Dengue outbreak plagues Singapore

Singapore, September 11:

Minister calls for a ‘no-compromise’ campaign to check disease.

A dengue fever outbreak has plunged Singapore into its worst health crisis since the 2003 SARS epidemic, forcing officials to speed up a campaign against the spread of the mosquito-borne disease. Public hospitals in the modern city-state better known for its cleanliness are delaying non-urgent operations to cope with an outbreak that has killed eight and infected over 9,000 of Singapore’s 4.2 million people this year. These could soon surpass the record 9,459 cases and eight deaths from dengue last year, causing public alarm despite the fact that the debilitating viral disease is an endemic, year-round problem.

By one estimate, over 100 new cases per day are now being reported, and since there is no dengue vaccine mosquito eradication is the only solution. Health Minister Khaw Boon Wan has urged Singaporeans to postpone breast enlargement and other forms of non-critical surgery to ease the load on public hospitals in Singapore. The last time non-urgent forms of surgery were delayed here was during the Severe Acute Respiratory Syndrome (SARS) regional health crisis in 2003 which killed 33 Singaporeans and slowed down the travel-dependent economy.

Khaw has called for a “SARS approach” to the dengue problem — a no-compromise campaign to cut the disease transmission chain.
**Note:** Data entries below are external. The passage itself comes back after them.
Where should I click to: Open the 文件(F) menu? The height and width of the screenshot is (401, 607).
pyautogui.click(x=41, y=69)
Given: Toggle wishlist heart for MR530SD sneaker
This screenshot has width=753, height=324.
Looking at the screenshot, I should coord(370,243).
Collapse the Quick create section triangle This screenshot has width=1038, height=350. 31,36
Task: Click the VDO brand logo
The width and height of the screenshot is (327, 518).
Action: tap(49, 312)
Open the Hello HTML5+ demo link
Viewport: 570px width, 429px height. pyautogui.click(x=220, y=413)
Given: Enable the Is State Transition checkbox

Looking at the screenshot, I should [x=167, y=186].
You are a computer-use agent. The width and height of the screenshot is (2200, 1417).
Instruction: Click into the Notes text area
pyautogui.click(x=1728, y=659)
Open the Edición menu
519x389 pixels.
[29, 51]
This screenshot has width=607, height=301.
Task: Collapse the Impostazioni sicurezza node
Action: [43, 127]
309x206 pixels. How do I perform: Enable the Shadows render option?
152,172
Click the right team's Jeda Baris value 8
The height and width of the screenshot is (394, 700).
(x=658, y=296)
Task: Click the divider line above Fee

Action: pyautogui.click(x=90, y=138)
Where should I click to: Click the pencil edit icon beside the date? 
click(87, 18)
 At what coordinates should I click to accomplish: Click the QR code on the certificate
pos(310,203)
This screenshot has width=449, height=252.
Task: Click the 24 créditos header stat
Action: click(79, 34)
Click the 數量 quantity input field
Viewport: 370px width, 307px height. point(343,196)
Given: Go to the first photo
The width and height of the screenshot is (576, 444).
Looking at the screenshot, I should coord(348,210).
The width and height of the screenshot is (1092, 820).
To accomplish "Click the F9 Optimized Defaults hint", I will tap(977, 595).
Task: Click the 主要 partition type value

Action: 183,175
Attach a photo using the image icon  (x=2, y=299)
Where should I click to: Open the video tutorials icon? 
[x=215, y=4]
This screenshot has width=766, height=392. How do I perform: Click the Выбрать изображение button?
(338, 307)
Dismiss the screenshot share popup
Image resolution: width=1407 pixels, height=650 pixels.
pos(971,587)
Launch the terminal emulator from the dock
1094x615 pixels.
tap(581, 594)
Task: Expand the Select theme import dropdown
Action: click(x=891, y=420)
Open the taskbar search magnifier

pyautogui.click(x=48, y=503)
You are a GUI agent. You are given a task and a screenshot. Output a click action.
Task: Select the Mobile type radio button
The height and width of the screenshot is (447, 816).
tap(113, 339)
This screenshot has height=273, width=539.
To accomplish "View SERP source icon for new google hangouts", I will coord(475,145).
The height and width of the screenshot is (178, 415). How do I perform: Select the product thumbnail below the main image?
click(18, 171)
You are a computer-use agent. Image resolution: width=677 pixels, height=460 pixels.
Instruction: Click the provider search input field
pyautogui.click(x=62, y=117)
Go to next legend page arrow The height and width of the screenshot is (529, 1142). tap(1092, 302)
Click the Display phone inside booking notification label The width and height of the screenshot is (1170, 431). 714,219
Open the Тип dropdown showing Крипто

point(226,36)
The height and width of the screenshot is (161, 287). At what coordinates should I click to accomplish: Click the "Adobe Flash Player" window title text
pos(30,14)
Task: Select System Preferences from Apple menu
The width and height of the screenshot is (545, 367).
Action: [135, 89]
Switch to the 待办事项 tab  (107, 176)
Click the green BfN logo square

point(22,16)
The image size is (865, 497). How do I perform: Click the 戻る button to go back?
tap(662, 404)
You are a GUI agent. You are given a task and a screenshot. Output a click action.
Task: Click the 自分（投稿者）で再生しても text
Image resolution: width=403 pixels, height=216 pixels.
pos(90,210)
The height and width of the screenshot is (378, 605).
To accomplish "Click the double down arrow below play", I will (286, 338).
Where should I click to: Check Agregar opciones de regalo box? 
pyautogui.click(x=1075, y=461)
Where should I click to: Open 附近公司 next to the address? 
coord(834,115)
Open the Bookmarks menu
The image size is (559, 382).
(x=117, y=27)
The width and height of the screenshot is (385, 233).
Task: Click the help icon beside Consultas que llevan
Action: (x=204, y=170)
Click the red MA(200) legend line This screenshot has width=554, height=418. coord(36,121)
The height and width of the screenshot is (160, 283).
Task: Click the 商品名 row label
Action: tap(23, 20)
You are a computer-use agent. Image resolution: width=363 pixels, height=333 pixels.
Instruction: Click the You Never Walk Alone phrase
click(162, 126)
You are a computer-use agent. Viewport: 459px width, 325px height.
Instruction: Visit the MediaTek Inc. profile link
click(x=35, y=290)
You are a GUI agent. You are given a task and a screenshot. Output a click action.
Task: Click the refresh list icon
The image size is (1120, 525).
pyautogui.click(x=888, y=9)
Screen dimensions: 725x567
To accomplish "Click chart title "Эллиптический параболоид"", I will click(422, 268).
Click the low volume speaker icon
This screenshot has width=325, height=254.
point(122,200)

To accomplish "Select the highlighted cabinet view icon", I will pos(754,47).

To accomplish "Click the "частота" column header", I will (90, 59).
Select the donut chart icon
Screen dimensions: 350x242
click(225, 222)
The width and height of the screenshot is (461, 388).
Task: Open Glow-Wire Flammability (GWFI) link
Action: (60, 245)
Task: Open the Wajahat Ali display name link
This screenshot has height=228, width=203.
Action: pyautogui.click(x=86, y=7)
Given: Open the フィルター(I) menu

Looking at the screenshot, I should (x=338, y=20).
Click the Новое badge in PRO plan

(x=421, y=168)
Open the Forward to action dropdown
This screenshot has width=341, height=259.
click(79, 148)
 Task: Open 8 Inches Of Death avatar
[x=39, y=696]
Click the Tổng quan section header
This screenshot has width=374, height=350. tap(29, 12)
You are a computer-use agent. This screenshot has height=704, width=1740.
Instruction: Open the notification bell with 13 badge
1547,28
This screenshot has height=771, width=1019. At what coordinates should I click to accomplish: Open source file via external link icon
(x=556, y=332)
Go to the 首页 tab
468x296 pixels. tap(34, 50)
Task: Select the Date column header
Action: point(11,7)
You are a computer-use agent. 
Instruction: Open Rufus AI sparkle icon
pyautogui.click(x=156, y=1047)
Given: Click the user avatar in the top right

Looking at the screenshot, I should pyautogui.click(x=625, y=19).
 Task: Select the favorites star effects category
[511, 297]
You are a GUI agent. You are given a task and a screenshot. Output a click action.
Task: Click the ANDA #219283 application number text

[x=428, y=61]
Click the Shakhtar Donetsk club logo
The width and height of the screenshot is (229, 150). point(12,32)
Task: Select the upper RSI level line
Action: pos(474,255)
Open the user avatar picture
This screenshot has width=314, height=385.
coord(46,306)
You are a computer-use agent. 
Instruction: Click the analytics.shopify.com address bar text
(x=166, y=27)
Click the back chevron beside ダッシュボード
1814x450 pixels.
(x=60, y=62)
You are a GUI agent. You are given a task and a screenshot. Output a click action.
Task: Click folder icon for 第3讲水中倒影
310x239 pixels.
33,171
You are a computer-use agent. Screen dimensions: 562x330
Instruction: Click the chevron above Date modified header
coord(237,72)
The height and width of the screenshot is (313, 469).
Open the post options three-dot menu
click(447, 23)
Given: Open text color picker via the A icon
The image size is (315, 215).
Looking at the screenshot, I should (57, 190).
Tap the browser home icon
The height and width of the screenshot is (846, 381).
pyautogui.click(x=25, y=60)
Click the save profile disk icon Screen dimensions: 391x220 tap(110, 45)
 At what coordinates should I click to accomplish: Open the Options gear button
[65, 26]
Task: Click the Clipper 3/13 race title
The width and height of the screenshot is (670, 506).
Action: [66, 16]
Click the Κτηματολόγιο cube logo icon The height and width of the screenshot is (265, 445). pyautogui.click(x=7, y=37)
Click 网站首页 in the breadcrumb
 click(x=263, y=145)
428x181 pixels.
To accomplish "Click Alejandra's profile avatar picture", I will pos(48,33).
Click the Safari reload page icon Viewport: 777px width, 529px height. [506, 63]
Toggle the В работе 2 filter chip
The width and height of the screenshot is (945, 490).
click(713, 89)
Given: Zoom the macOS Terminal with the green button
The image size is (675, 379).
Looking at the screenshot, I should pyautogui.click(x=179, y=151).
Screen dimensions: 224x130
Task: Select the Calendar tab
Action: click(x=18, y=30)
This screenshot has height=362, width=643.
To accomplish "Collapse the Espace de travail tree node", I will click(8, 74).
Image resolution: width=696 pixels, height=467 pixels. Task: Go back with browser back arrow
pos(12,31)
A government hotline will be set up to take calls about possible “hotspots” of mosquito breeding after Prime Minister Lee Hsien Loong called the situation “worrying” and urged the entire population to help. “It is hard to understand because in the past, Singapore has had a very sophisticated dengue surveillance and prevention system,” said Dr Kevin Palmer, a dengue expert with the World Health Organisation (WHO) regional office in Manila. “Singapore is a place where dengue should not be a problem but it is, and there must be an explanation why we are seeing such a big rise in cases this year,” he told AFP.